Florentine is the daughter of a doctor from The Hague. At the age of 27 she married Cornelis Rethaan Macaré, twenty years her senior, who was ennobled in 1844. From 1840 to 1855 the couple lived in Middelburg, where he was an alderman and member of the provincial council. He is also a member of the Zeeland Society of Sciences. And although women were not allowed to join the Society until 1888, Florentine is very involved and keeps herself busy with the shell collection.

When she was twelve she had been given a rare shell (Tonna Tesselata Lamarck) as a gift and she had been an avid collector of shells ever since. In the words of her husband: “Overviewing the collection of Horns and Shells some time ago together with my wife for whom conchiology has always been very attractive…. “

In Middelburg she had six children within seven years, one of whom died within a week and one was stillborn. This did not prevent her from occupying herself with different fields of interest, of course she had nannies and other staff to take care of her household. In addition to collecting shells, Madame was not without merit making watercolors of birds and flowers, and her work was exhibited at the Exhibition of Living Masters in the Hague Drawing Academy in 1845.

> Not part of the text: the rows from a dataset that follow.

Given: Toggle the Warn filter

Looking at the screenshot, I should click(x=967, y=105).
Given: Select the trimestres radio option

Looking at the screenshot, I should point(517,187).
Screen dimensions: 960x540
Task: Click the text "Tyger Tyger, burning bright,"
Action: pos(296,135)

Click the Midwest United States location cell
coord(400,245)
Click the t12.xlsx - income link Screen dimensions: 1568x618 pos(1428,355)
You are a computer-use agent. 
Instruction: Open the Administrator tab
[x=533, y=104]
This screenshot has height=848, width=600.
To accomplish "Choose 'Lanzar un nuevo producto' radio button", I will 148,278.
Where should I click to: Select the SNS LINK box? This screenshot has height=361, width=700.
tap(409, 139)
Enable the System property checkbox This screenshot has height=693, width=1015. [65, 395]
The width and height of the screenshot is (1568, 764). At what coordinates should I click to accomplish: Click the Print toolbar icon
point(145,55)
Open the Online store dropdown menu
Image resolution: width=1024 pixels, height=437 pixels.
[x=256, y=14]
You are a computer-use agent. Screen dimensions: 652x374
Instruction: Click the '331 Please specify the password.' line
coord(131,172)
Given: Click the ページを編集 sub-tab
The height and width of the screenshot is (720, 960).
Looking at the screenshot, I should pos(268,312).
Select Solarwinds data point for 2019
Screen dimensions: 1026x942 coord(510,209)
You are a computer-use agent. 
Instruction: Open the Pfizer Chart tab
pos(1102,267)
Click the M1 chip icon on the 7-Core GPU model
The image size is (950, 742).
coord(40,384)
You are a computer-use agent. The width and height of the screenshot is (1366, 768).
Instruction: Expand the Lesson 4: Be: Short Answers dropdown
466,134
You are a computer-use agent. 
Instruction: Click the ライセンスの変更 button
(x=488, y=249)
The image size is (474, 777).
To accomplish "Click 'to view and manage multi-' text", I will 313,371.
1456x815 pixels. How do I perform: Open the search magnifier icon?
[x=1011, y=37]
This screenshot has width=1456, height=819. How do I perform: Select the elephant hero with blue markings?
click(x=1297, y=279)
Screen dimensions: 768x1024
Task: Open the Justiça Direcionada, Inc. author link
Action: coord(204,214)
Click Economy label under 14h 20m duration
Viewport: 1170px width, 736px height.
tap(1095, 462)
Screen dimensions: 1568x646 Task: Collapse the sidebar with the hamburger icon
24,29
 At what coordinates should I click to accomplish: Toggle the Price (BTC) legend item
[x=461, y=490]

She also visits the world exhibitions of 1851 in London and 1855 in Paris. She wrote a travelogue of the first visit that was published in 1852. She visited all the major tourist attractions and describes Victorian London with humor. In 1855 the family moves to Utrecht. Cornelis died there in 1861. Florentine continued to live in Utrecht as his widow until her death in 1887.

In 2017, a blog was  published on the website of the Koninklijke Bibliotheek about the album amicorum or friend’s book, a loose-leaf poetry album, of Florentine in which she has been collecting poems from family and friends since she was twelve. It gives a clear picture of a lady who is at the center of the cultural life of those days. There are both drawn and written contributions from artists and writers of the time. For her wedding, the poet Adriaan Bogaers writes:

The bride

It is lovely to gaze upon the fields,

When the first flowers of Spring adorn them,

Refreshingly the view along the lake to stare

Where the  flowing azure before the coolness folds:

It is beautiful when the West gilds itself with the rays

Of the summer sun, which concludes her day’s journey;

But the fairest of all, of which the Earth may boast,

It is a bride, a sweet, graceful Bride.

(roughly translated by Barbara van Benthem Jutting)

Florentine is known in scientific circles for her collection of exotic shells. In an article about her correspondence with the Museum of Natural History in Leiden, Dolf van Bruggen describes Florentine as one of the most famous shell collectors of her time, but also portrays her vividly as: “slightly pompous, very blue-blooded although not a lady in her own right, and prone to gossip”.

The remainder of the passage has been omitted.